From the line containing "Image resolution: width=692" onward, every line of the entries is to be set down exactly, the last line included.

[Dataset excerpts]
────────────────
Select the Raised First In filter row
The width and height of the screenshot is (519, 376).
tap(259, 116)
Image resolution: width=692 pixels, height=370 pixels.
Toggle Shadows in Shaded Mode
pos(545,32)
────────────────
→ Exercise response:
Image resolution: width=692 pixels, height=370 pixels.
Toggle Shadows in Shaded Mode
pos(545,32)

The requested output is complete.